GEGEVENS BIJ OPDRACHT –
·····

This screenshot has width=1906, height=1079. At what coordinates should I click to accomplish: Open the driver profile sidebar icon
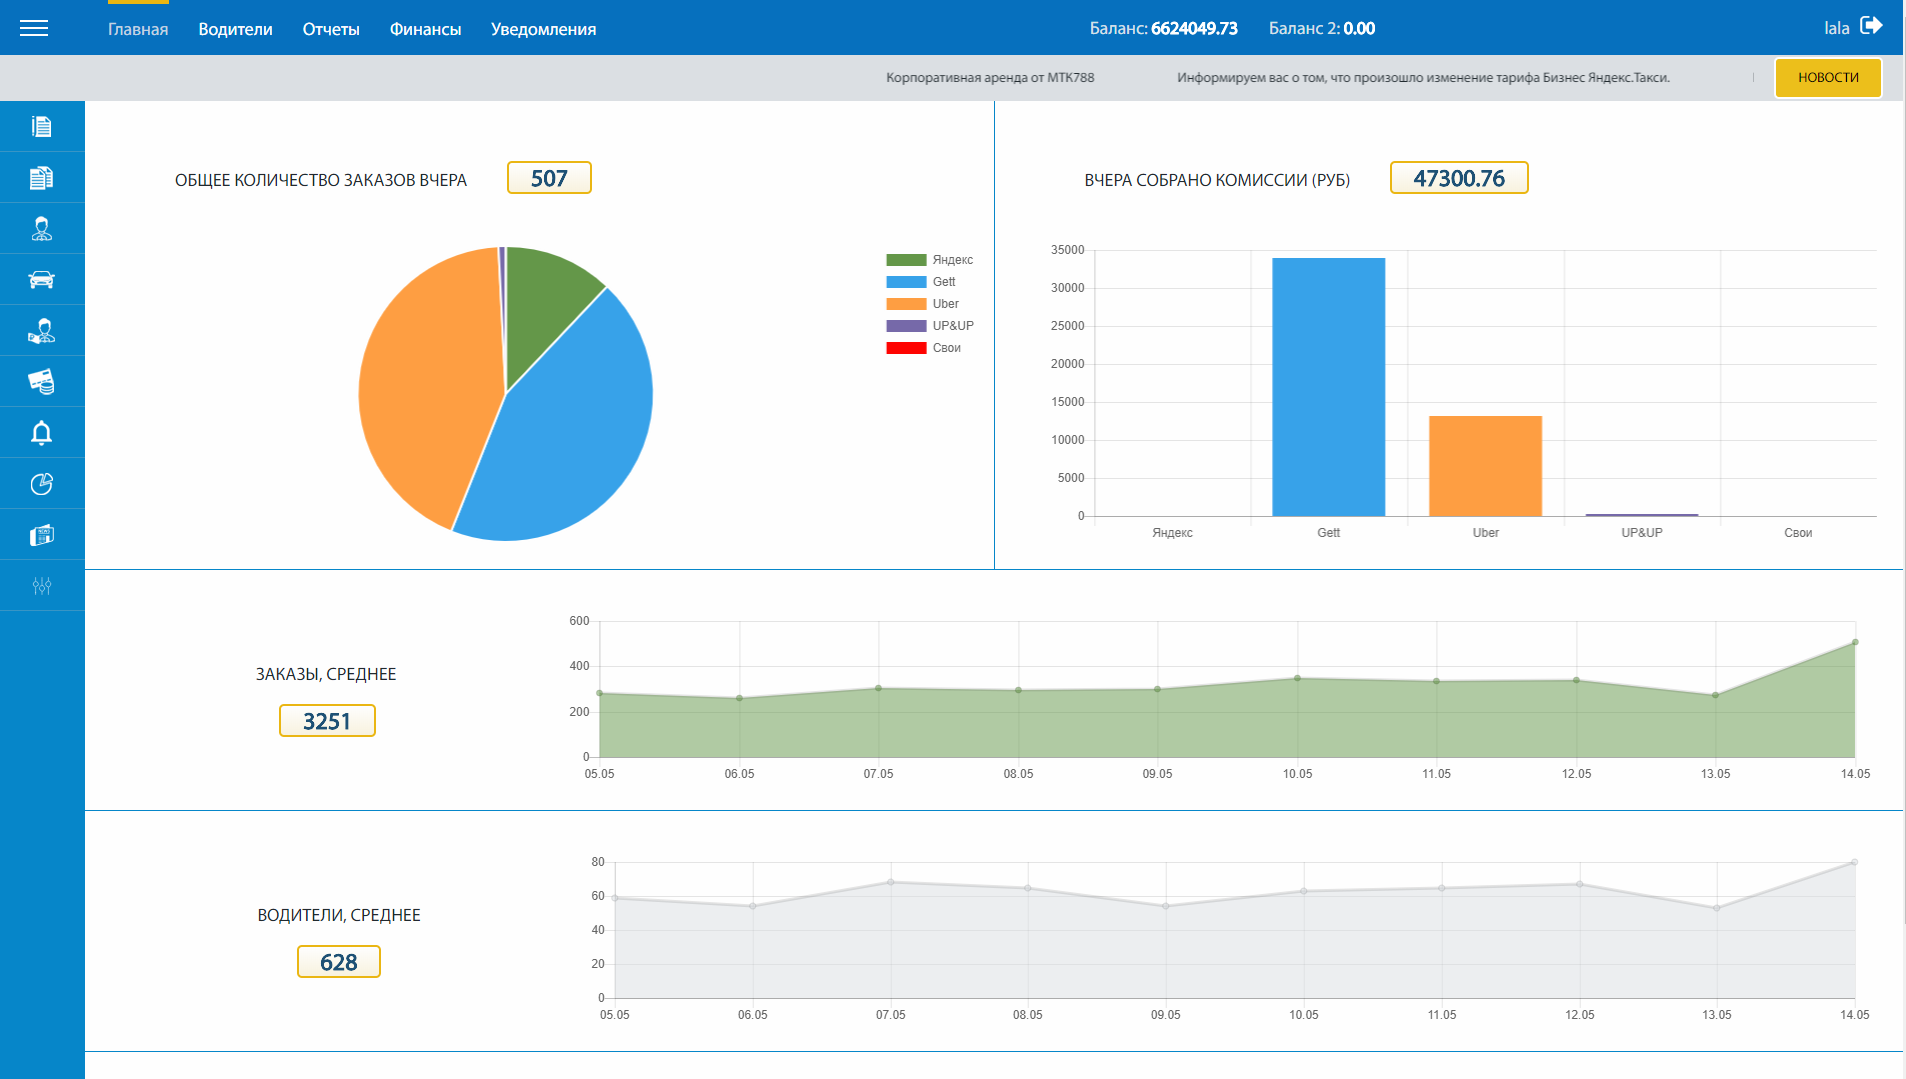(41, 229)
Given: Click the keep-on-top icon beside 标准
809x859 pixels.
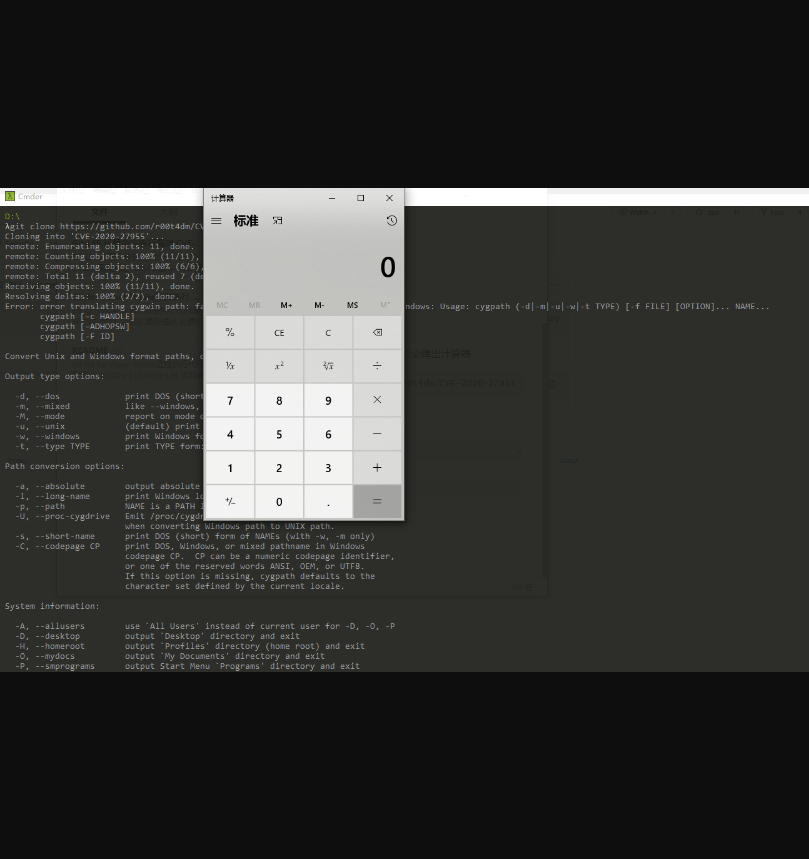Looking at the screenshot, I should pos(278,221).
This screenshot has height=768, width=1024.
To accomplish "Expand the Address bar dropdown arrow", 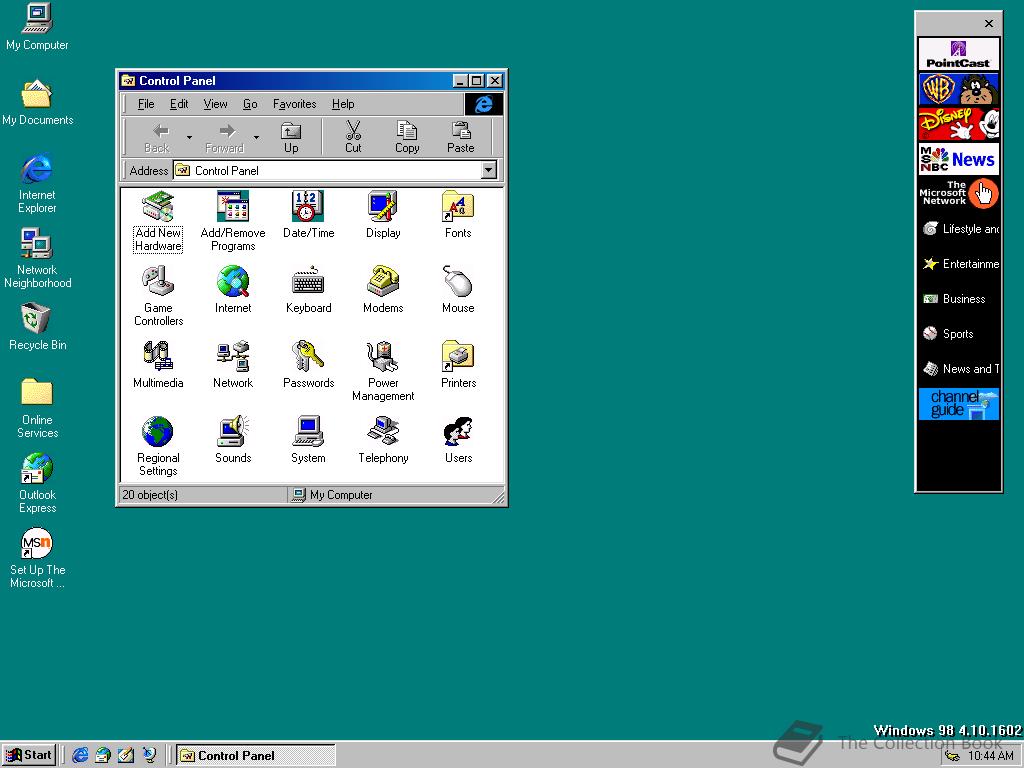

·····

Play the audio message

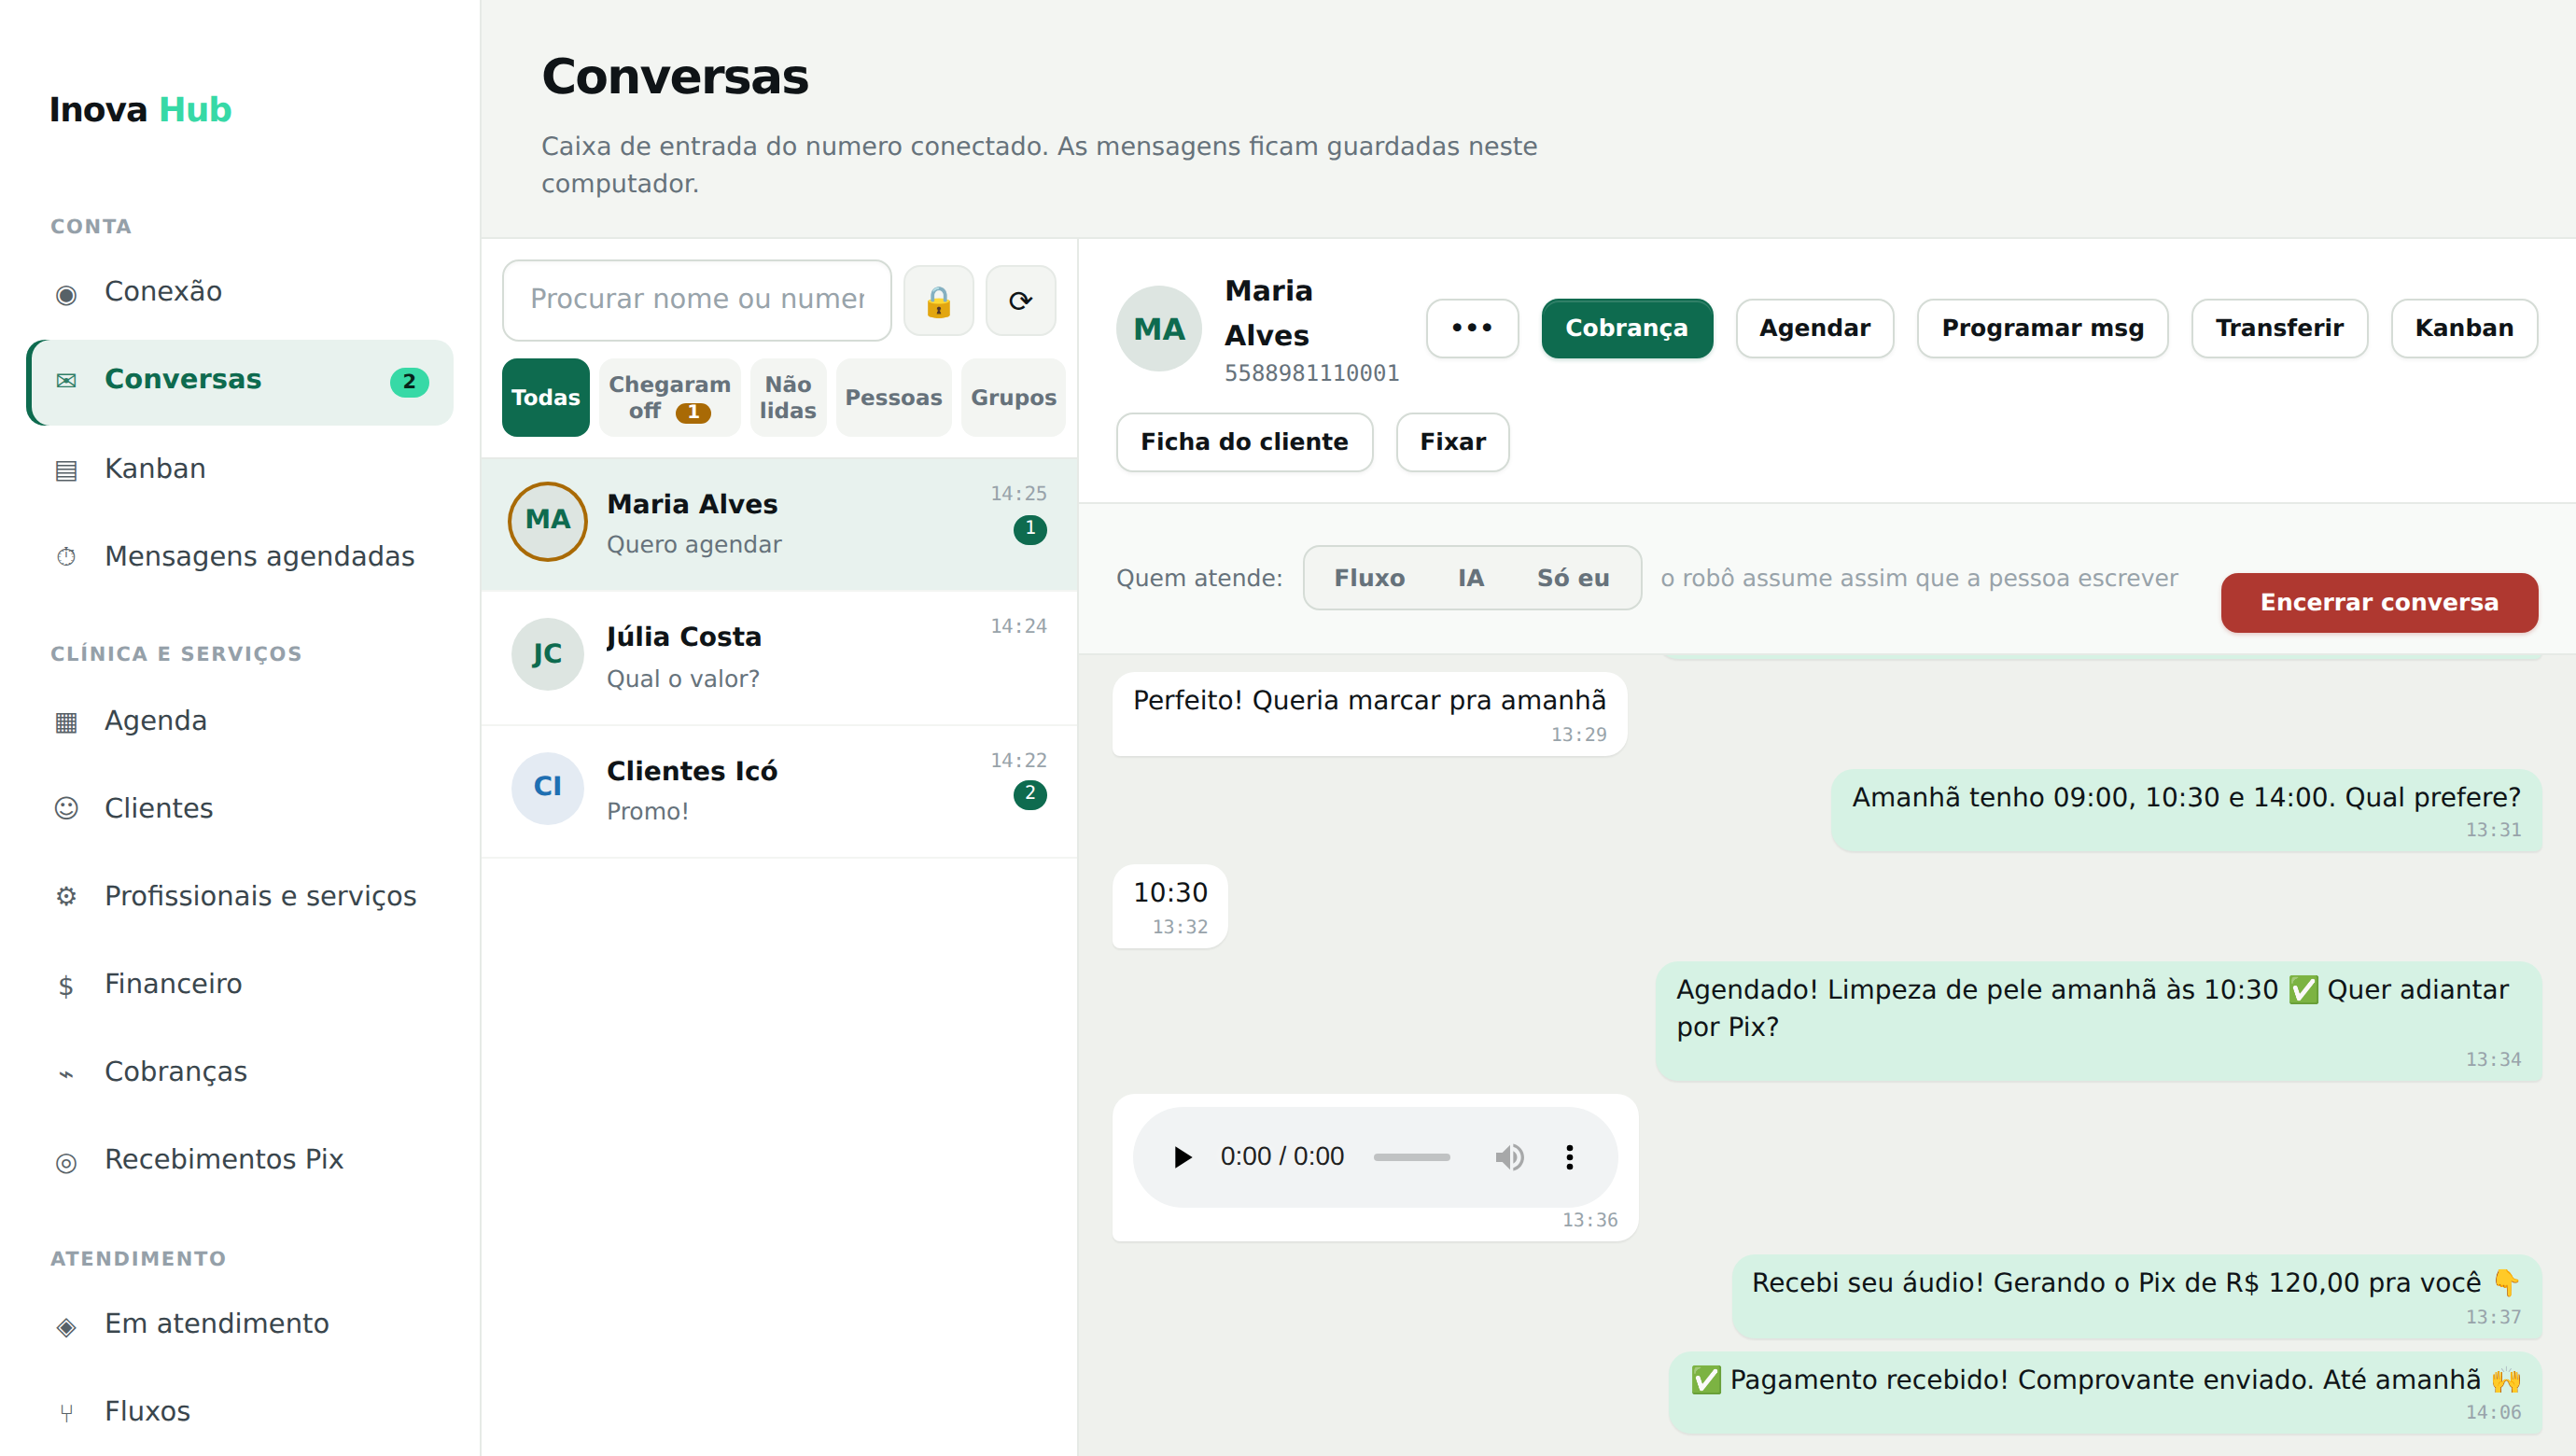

·····

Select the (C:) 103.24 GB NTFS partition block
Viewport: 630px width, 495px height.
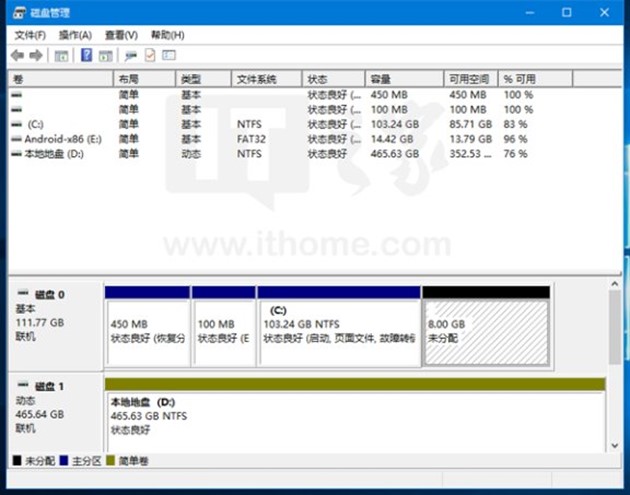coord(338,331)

·····

Geef de regels hierboven ongewijzigd terug: begin bij de regel met "This screenshot has width=1906, height=1079." en stop na de regel met "the Address bar". Laat de afbeeldingen alsjeblieft weg uit je antwoord.

UITWERKING –
This screenshot has width=1906, height=1079. At what coordinates should I click to accomplish: Open the driver profile sidebar icon
(41, 229)
Given: Click the keep-on-top icon beside 标准
809x859 pixels.
Looking at the screenshot, I should pos(278,221).
This screenshot has height=768, width=1024.
To accomplish "Expand the Address bar dropdown arrow", 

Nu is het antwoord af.